Home » Research » Information and Computing Sciences » Center for vision technologies » CVPR 2021 tutorial on Cross-view and Cross-modal Visual Geo-Localization

Architecture background white city buildings models 3d rendering

Cross-view and cross-modal visual geo-localization has become a new research field to address the problem of image-based geo-localization. We describe state-of-the-art methods utilizing hand-designed feature descriptors, pre-trained CNN based features and learning-based approaches.

A new research field to address image-based geo-localization

Image-based geo-localization is the problem of estimating the precise geo-location of a new captured image, by searching and matching this image against a geo-referenced 2D-3D database. Localizing a ground image within a large-scale environment is crucial to many applications, including autonomous vehicles, robotics, wide area augmented reality etc.. It typically involves two steps: (1) coarse search (or geo-tagging) of the 2D input image to find a set of candidate matches from the database, (2) fine alignment performs 2D-3D verification for each candidate and returns the best match with refined 3D pose.
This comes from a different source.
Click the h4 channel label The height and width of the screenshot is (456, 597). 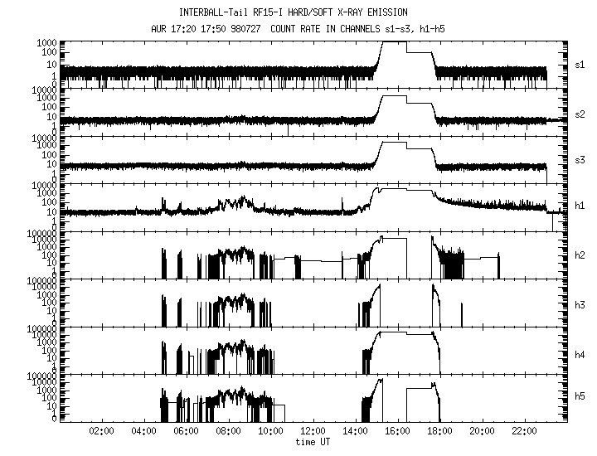580,355
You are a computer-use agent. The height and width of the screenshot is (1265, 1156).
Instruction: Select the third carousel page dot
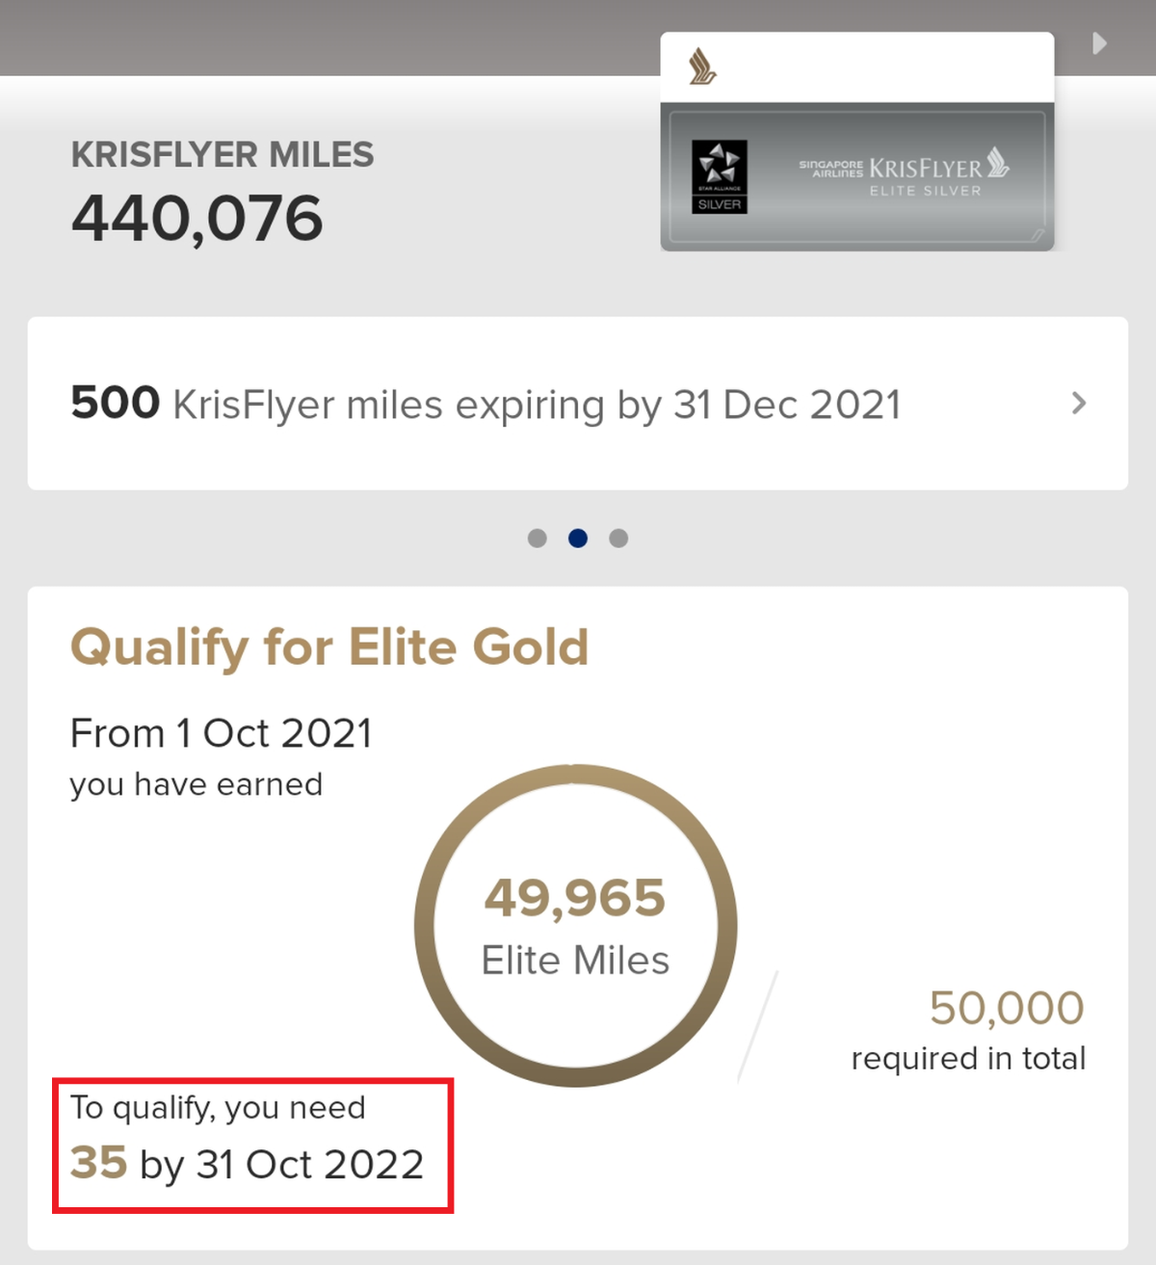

Most works consider this problem by matching the input image to a database collected from similar ground viewpoints and same sensor modality (camera). Although these methods show good localization performance, their applications are limited by the difficulty in collecting and updating reference ground images covering a large area from all ground view-points and for all different weather and time of day/ year conditions.
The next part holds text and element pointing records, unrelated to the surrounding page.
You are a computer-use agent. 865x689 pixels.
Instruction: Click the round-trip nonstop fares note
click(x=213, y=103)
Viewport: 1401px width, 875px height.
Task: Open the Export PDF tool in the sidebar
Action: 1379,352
Cross-view and cross-modal visual geo-localization has become a new research field to address this problem. Real-world can be represented in many data modalities that are sensed by disparate sensing devices from different viewpoints. For example, the same scene perceived from a ground camera can be captured as an RGB image or a set of 3D point cloud from an aerial vehicle using LIDAR or motion-imagery or from satellite. Localizing a ground image using an aerial/ overhead geo-referenced database has gained noticeable momentum in recent years, due to significant growth in the availability of public aerial/ overhead data with multiple modalities (such as aerial images from google maps, and USGS 2D and 3D data, Aerial LiDAR data, Satellite 3D Data etc.). Matching a ground image to aerial/ overhead data, whose acquisition is simpler and faster, also opens more opportunities to industrial and consumer applications. However, cross-view and cross-modal visual geo-localization comes with additional technical challenges due to dramatic changes in appearance between the ground image and aerial database, which capture the same scene differently in viewpoints or/and sensor modalities.
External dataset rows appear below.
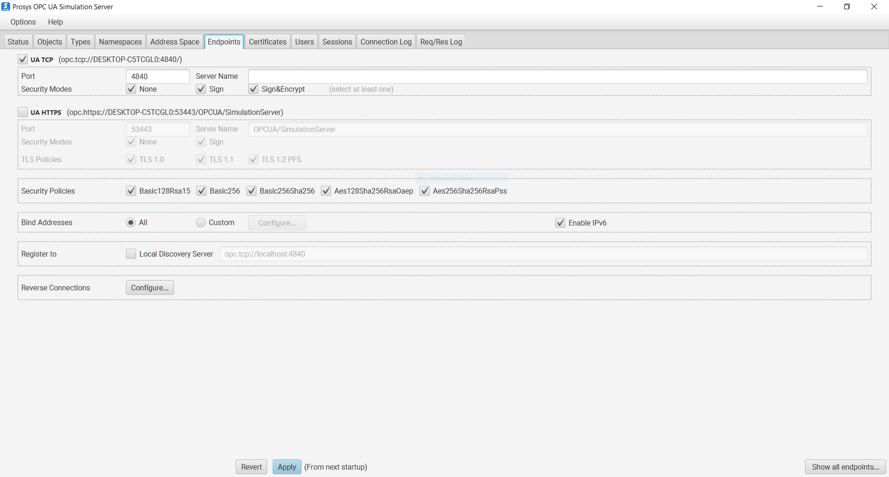Viewport: 889px width, 477px height.
Task: Uncheck the Sign&Encrypt security mode
Action: [x=253, y=89]

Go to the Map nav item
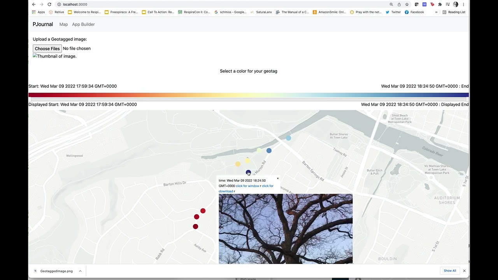[x=63, y=24]
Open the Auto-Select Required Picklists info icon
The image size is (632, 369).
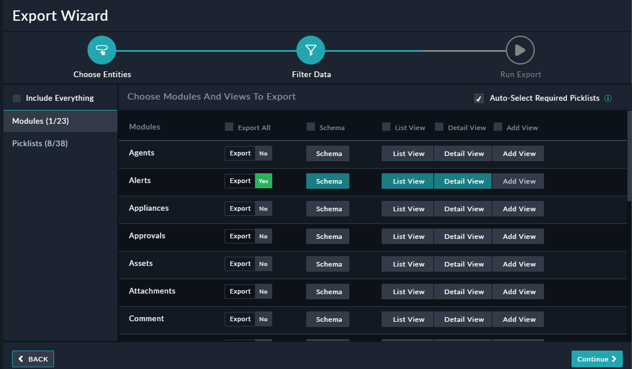pos(608,98)
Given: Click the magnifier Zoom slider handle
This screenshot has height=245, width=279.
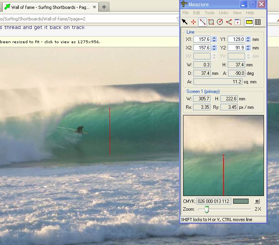Looking at the screenshot, I should pyautogui.click(x=207, y=209).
This tutorial will offer a) an overview of cross-view and cross-modal visual geo-localization and will stress the related algorithmic aspects, such as: b) ground-to-aerial image matching, and c) image-to-3D coarse search and fine alignment. For each topic, this tutorial will describe state-of-the-art methods utilizing hand-designed feature descriptors, pre-trained CNN based features and learning-based approaches (such as deep embeddings, graph based matching techniques, semantic segmentation, and Generative Adversarial Networks).  For practical applications, the vision-based geo-localization techniques must work for images taken at different times of the day and year, and across different seasons and weather conditions.

Program agenda

TUTORIALS TO TAKE PLACE ON JUNE 20th, 2021

+

Cross-view and Cross-modal Visual Geo-Localization

2:15 PM – 3:30 PM USA EST

+

Visual Localization Cross time CVPR 2021 Tutorial

3:30 PM – 4:15 PM USA EST

+

Cross-View Geo-Localization: Ground-to-Aerial Image Matching

4:15 PM – 4:45 PM USA EST

+

Large Scale Cross View Image Geo-localization

4:45 PM – 6:00 PM USA EST

+

Cross-Modal Geo-Localization: Image-to-3D Coarse Search & Fine Alignment

Tutorials

The tutorials will take place on June 20th, 2021, and will consist of 5 lectures, as detailed below:

CVPR 2021 tutorial on Cross-view and Cross-modal Visual Geo-Localization

2:00 PM – 2:15 PM USA EST

Abstract: This lecture will provide the general context for this new and emerging topic. It presents the aims of image-based geo-localization, the challenges and the important issues to be tackled for matching images to geo-reference databases across viewpoints, weather/ long-term time differences and modalities. It will also describe a typical visual geo-localization system in details, for both industrial and consumer applications such as autonomous navigation and wide area, outdoor augmented reality.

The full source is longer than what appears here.